Review of The Lives of Others (2006) by Anastasia F — 17 Aug 2011
It's fifty years since construction began on the Berlin Wall in August, 1961, dividing a city, dividing families, dividing lives. Built by the government of the then German Democratic Republic, it was described absurdly as the "Anti-Fascist Protection Wall", when it should really have been called the "We Have to Keep our Miserable Citizens in Wall.".
It stood for so long as the ultimate symbol of the abject failure of communism. I have to great opinion of John F. Kennedy, but his Berlin speech summed up the situation with poetic intensity;.
There are many people in the world who really don't understand--or say they don't--what is the greatest issue between the free world and Communist world. Let them come to Berlin!
There are some who say that "communism is the wave of the future." Let them come to Berlin!
And there are some who say in Europe and elsewhere, "we can work with the Communists." Let them come to Berlin!
And there are even a few who say "yes, that it's true, that communism is an evil system, but it permits us to make economic progress." Lass' sie nach Berlin en kommen! Let them come to Berlin!
Freedom has many difficulties, and democracy is not perfect. But we have never had to put a wall up to keep our people in, to prevent them from leaving us!
No, we did not.
It was the Wall I was thinking about recently, not just the physical wall but the wall that states like the GDR constructed in the minds of people, a wall of secret and lies intended to hide hypocrisy and corruption. I saw Das Leben der Anderen - The Lives of Others - when it was first released in 2006, before I started this blog. I decided to revisit it recently on DVD on this anniversary year.
Directed by Florian Henckel von Donnersmark, the movie tells the story of a Gerd Wiesler (Ulrich Mühe), an idealist, a patriot, a believer...and an officer in the Stasi, the notorious East German secret police. He is assigned to spy on one Georg Dreyman (Sebastian Koch), a playwright, one of the state's cultural icons. Why? Well the simple secret policeman finds out the secret: it's because the Minister of Culture (Thomas Theime) wants to get his fat paws on Dreyman's girlfriend, Christa-Maria (Martina Gedeck), and it would be ever so helpful if the inconvenient artist could be removed from the equation.

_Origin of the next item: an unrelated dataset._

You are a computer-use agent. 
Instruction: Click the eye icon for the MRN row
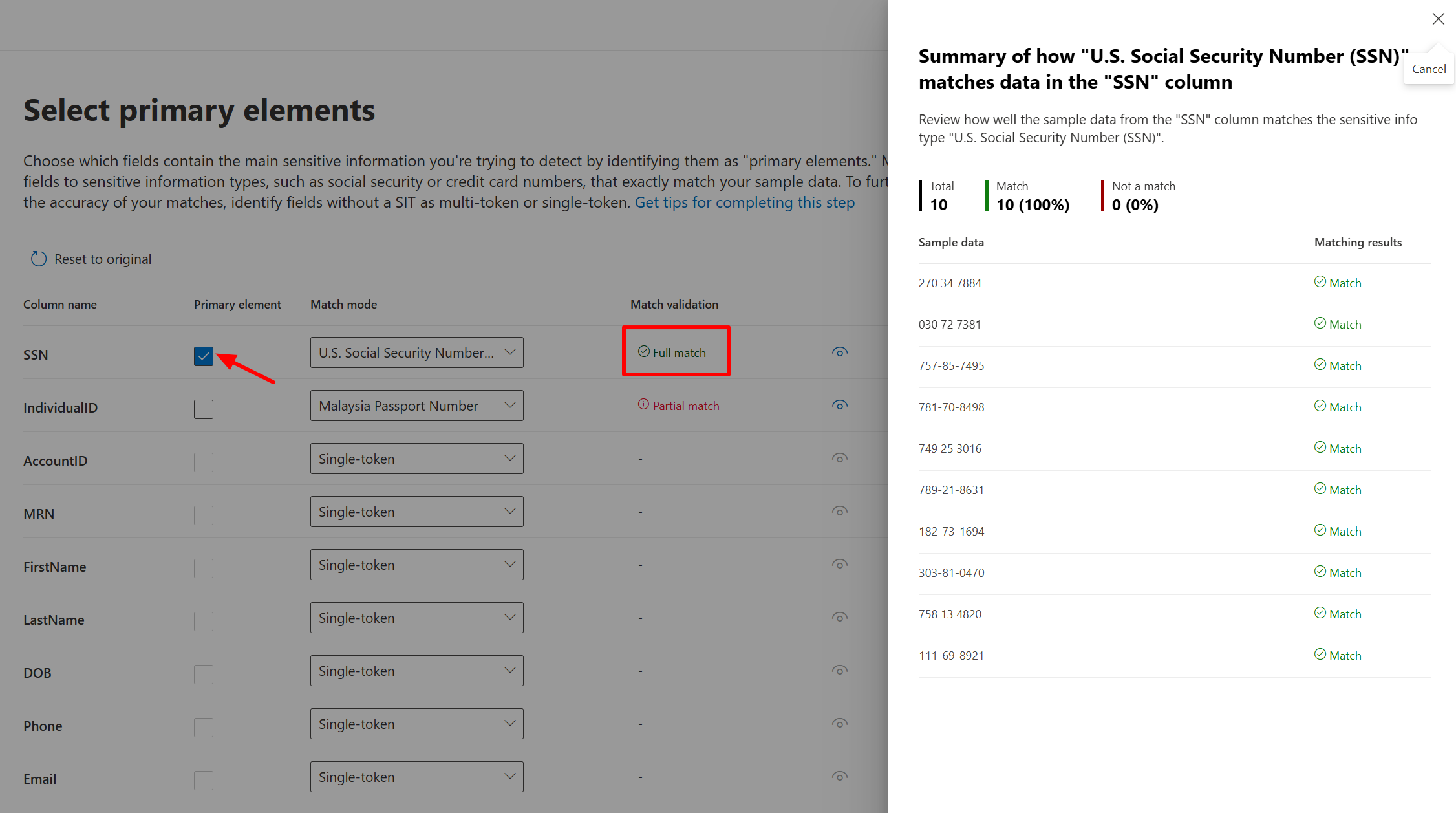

Bit by bit, in the course of his surveillance of Dreyman, a sordid reality chips away at Wiesler's idealism, as the system is exposed in all its corruption, the corruption not just of the politician but also of his immediate superior in the Stasi, who would destroy a man's life simply to advance his own career.
His disillusion is matched by that of Dreyman, hitherto a committed Communist, who sees a colleague, blacklisted by the state, driven to suicide. The two men, unbeknown to Dreyman, enter into a silent collaboration, with the policeman acting less as a spy and more as a protector, deliberately sabotaging the investigation and hiding evidence of the playwright's exposure of suicide rates in the GDR in an article published anonymously in the West. As a consequence his own career is ruined.
Fast forward to the new united Germany. The ex-Stasi agent is now working as a postman. Dreyman, now a novelist, discovers that he had been placed under surveillance. Not just that but a case could never be made against him because he had his own guardian angel, HGW XX/7, Wiesler's Stasi code, which he finds in archives now open to the public. The novel he then writes, Sonate vom Guten Menschen, carries a simple dedication: To HGW XX/7 with gratitude.
It's a tremendous piece of cinema, a simple and moving story, proof that lies have a lease as short as summer, that goodness and virtue can survive even the worst forms of criminal turpitude.
This review of The Lives of Others (2006) was written by Anastasia F on 17 Aug 2011.
The Lives of Others has generally received very positive reviews.